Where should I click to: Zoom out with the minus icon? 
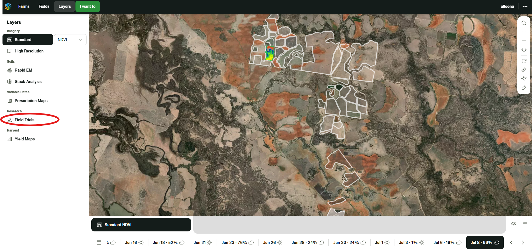tap(524, 41)
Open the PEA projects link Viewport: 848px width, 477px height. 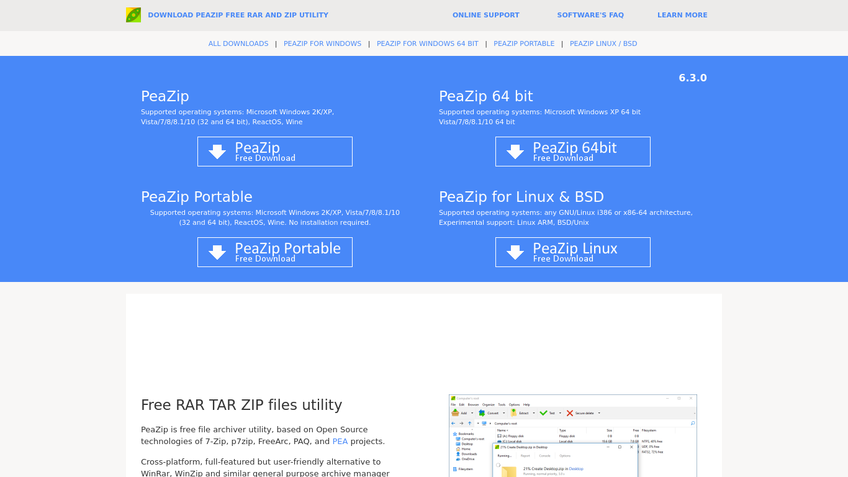[340, 441]
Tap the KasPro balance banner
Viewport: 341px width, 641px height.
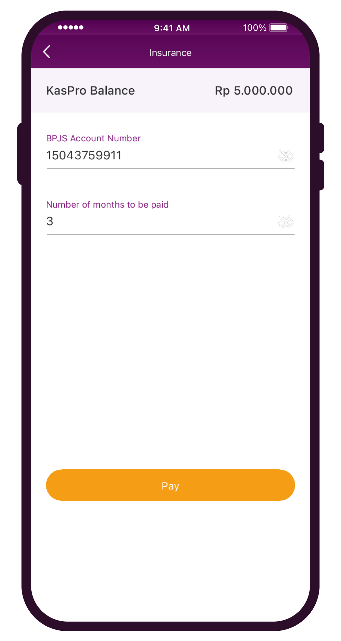tap(171, 90)
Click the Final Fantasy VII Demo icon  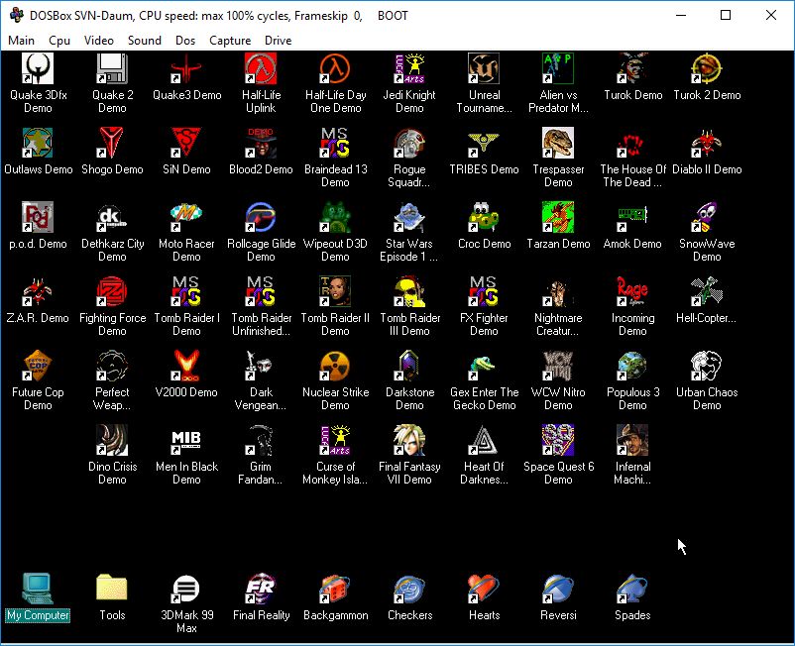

- Task directions -
Reproduce exactly, and only, the lines from the one holding "Viewport: 341px width, 641px height." through the final line of the entries. Do not include the pictures.

- Expected output -
Viewport: 341px width, 641px height.
tap(171, 90)
Click the Final Fantasy VII Demo icon  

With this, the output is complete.